EXERCISE PROMPT: Using the entries that follow, report how many lines contain the word "Policy". Only the number is wanted.

-------- GIVEN RECORDS

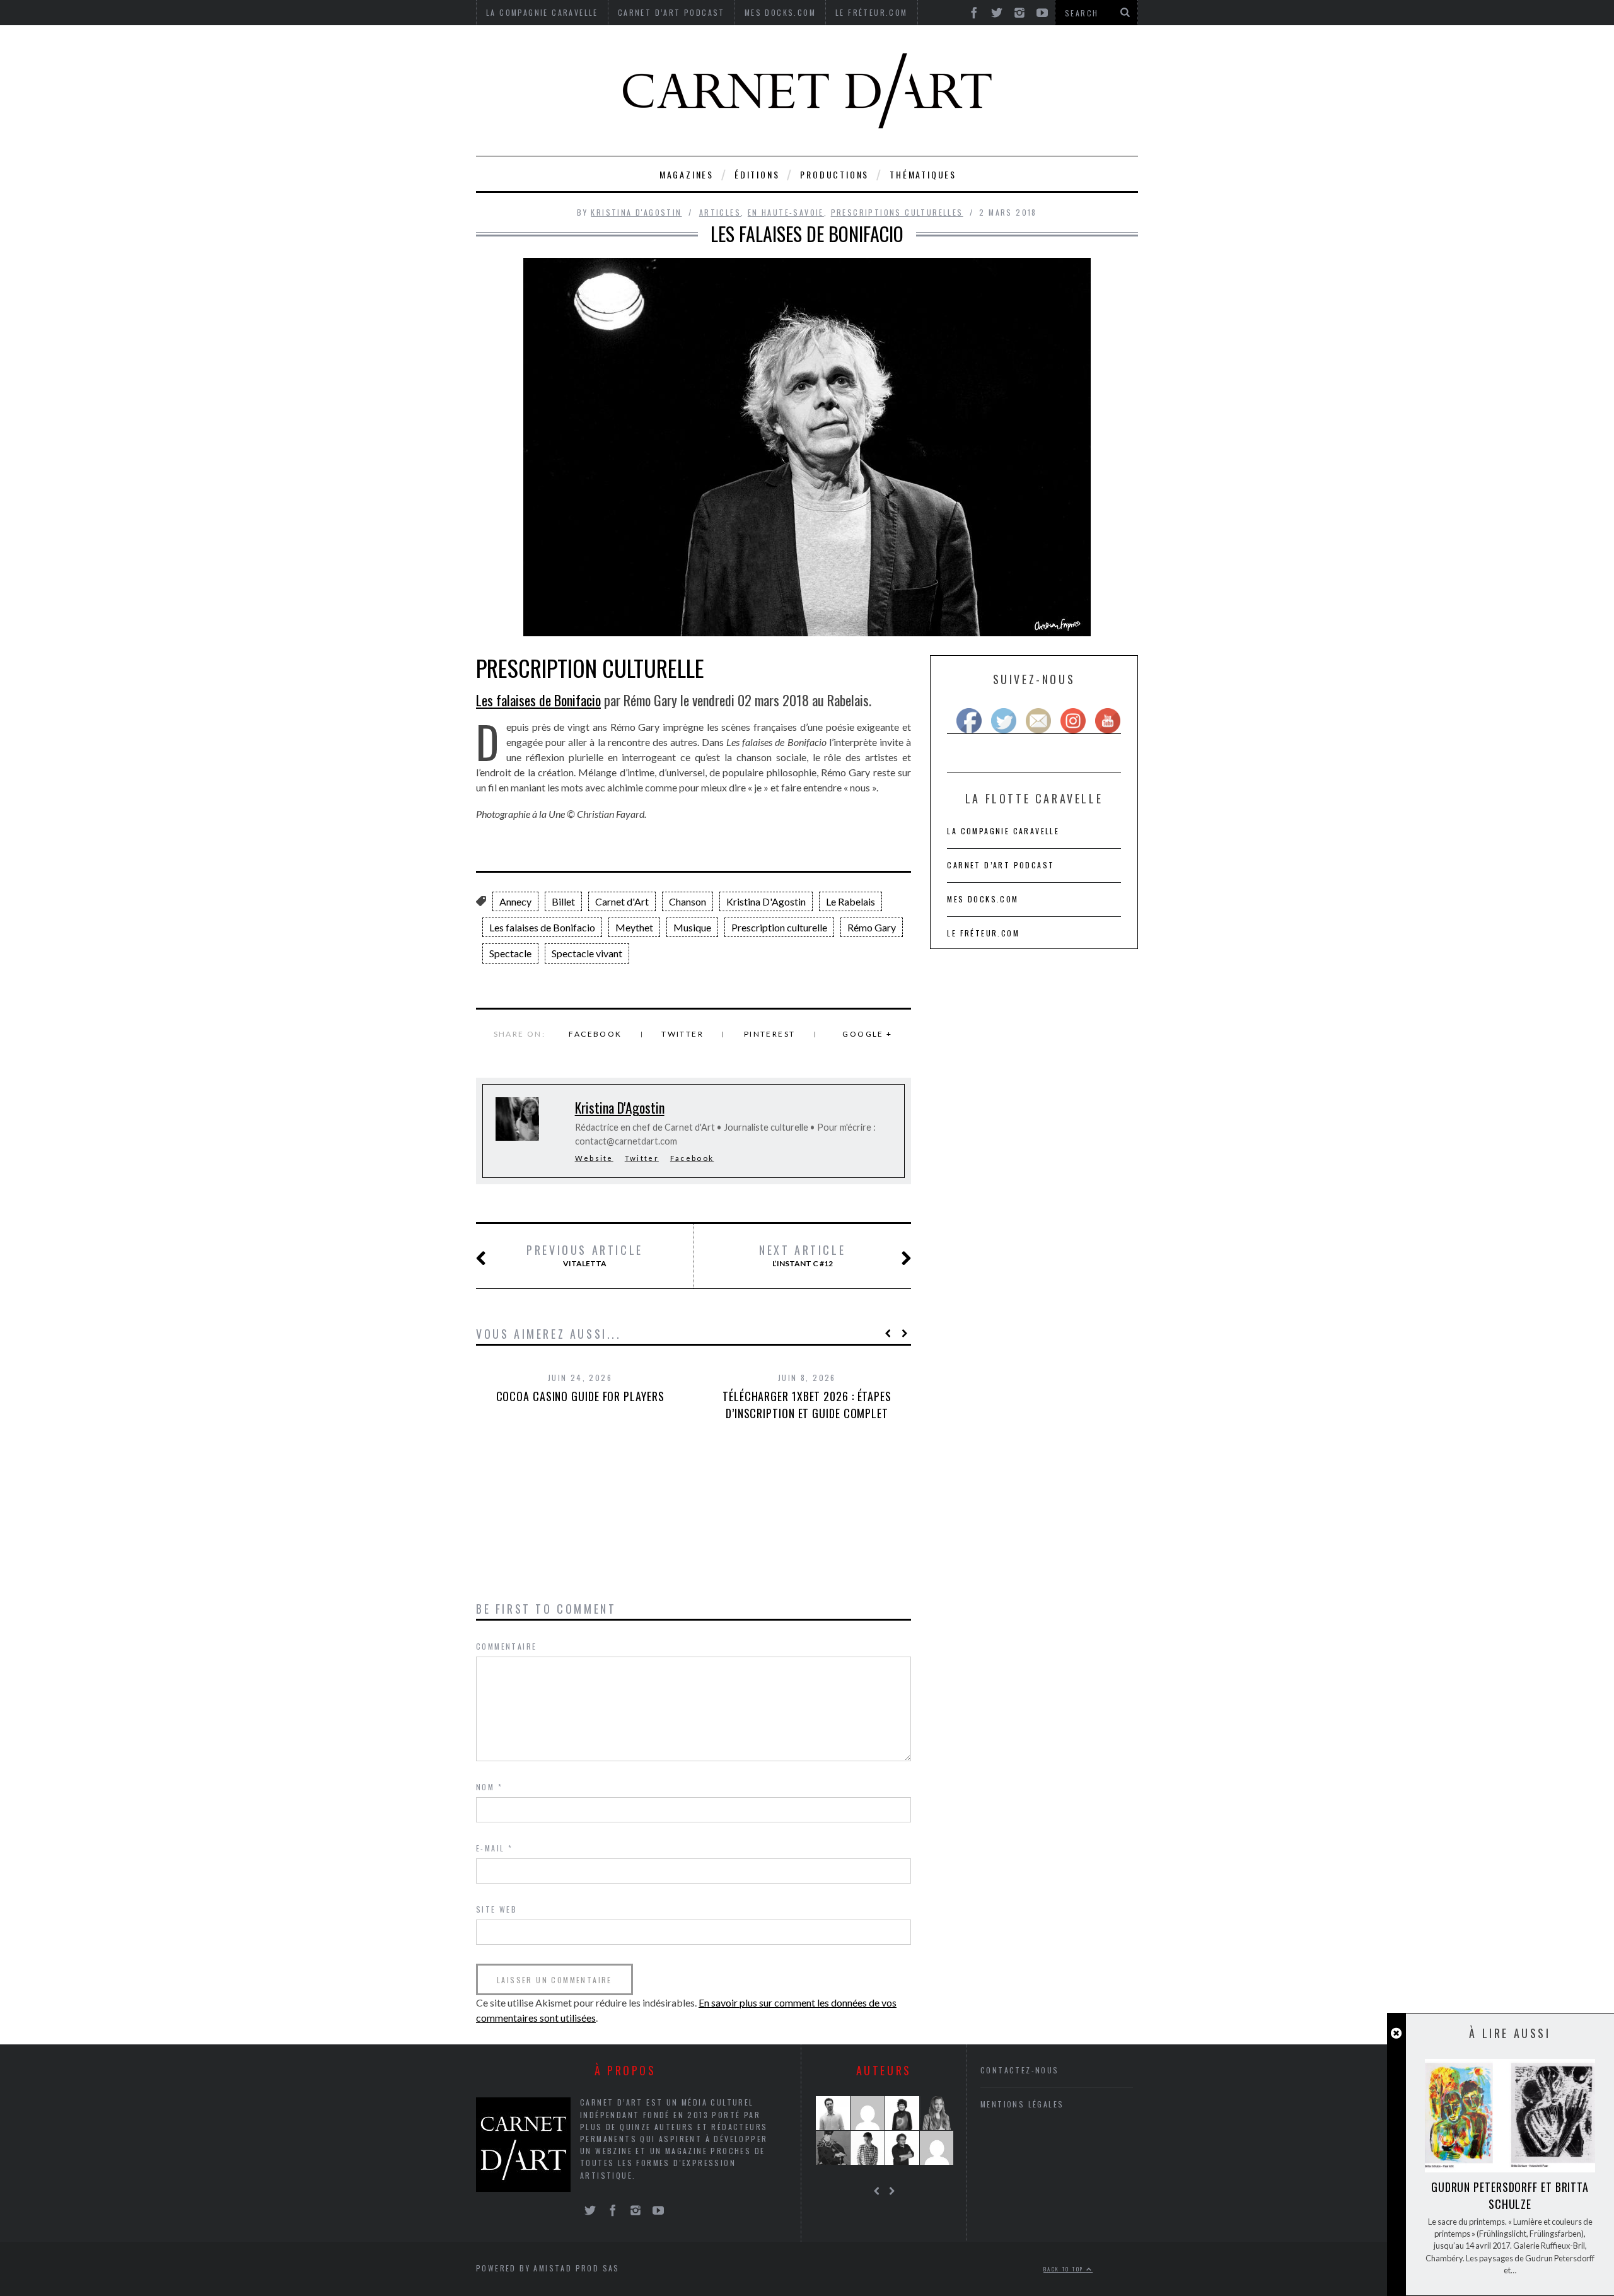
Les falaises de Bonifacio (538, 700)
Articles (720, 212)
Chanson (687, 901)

----------------
-------- GIVEN RECORDS

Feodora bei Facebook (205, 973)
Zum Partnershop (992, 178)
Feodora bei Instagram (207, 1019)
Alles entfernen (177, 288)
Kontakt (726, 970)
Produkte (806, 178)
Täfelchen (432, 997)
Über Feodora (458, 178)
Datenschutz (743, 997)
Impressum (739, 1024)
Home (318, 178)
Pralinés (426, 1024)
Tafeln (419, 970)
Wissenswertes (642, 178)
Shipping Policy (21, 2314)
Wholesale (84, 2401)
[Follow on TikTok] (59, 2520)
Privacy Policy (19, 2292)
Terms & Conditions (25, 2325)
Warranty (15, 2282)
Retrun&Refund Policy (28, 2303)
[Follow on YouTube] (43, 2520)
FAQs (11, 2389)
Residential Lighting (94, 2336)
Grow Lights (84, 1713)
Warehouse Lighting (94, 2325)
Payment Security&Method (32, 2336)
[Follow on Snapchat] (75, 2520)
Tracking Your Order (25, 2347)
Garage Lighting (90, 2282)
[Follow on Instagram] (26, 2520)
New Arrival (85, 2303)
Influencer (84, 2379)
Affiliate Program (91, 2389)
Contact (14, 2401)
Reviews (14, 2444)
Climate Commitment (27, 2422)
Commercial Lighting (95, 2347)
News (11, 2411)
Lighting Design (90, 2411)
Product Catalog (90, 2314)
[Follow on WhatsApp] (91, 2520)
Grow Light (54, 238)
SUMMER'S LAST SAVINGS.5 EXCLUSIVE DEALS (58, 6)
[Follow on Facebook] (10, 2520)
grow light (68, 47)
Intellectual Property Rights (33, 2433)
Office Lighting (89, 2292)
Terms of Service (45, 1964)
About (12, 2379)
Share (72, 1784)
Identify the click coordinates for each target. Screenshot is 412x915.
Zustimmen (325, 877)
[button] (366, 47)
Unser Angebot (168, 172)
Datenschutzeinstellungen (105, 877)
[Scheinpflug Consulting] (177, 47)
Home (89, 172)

----------------
-------- GIVEN RECORDS

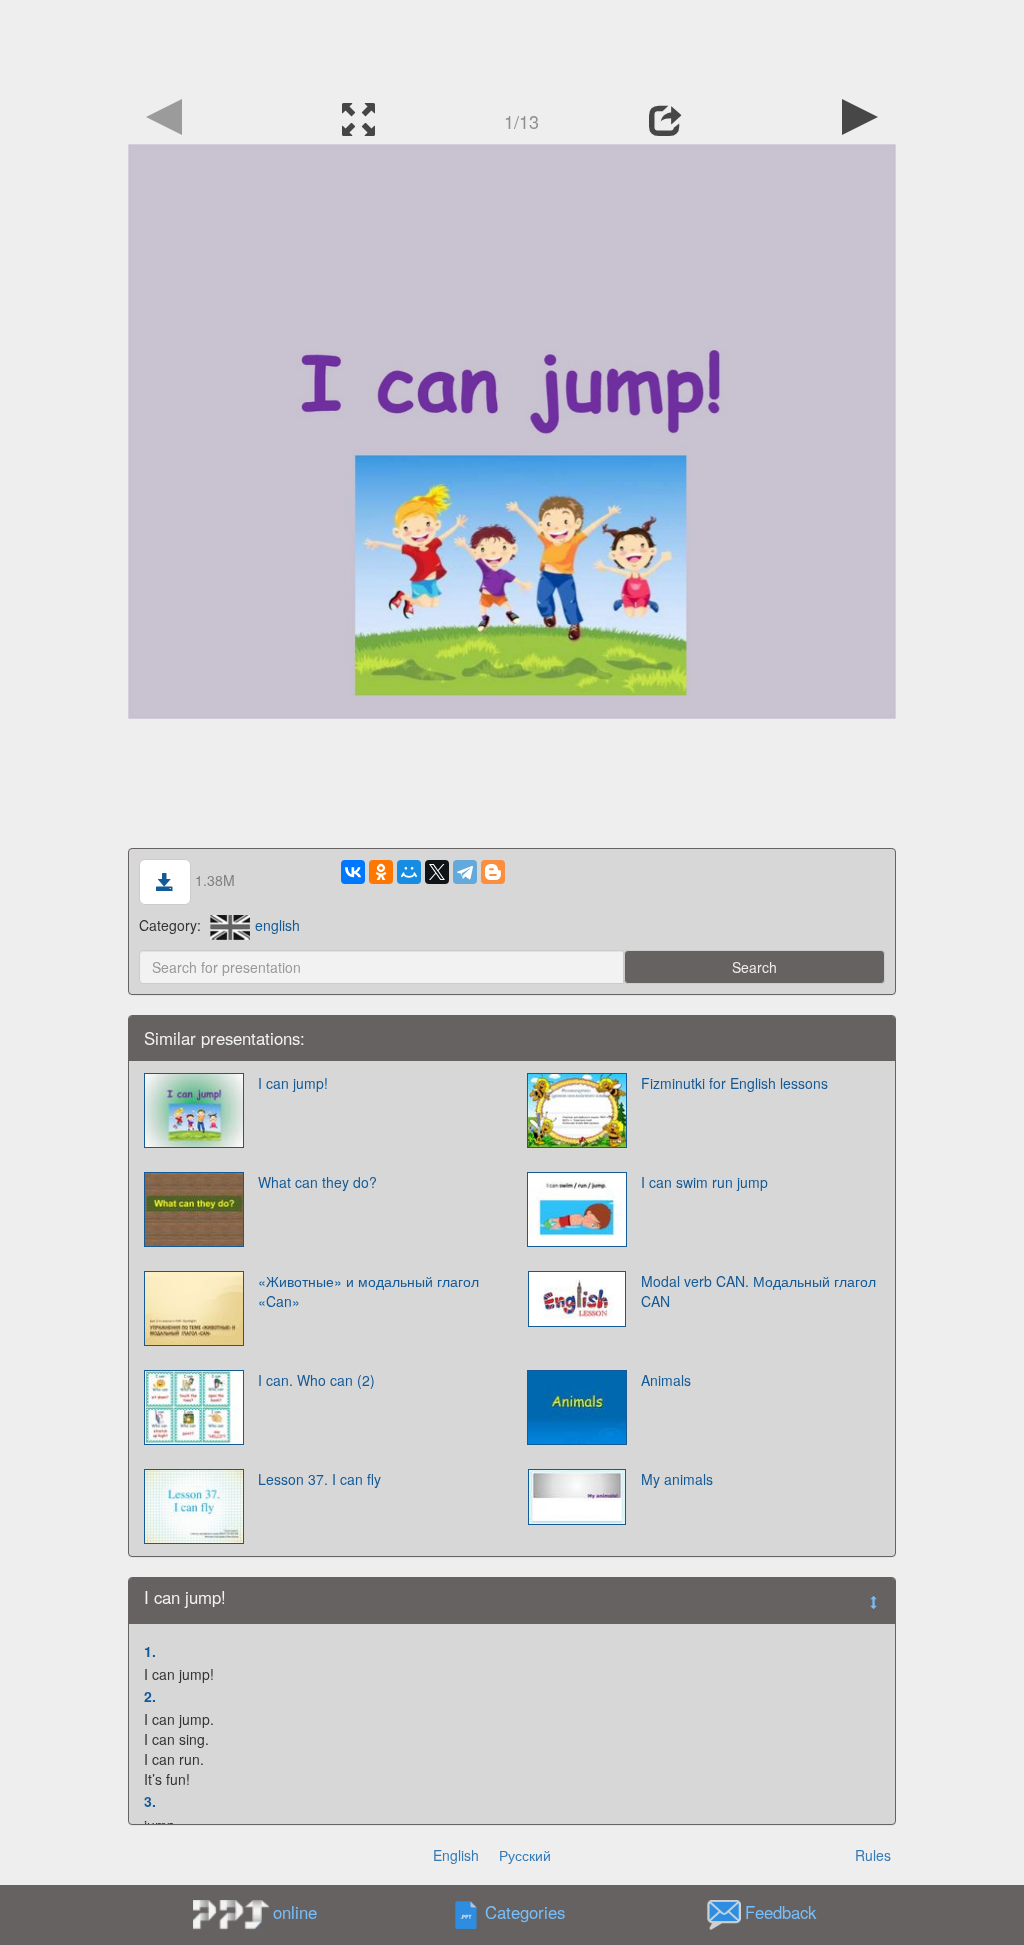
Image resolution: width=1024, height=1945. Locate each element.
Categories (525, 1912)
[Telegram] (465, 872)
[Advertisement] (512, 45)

----------------

ANSWER: 3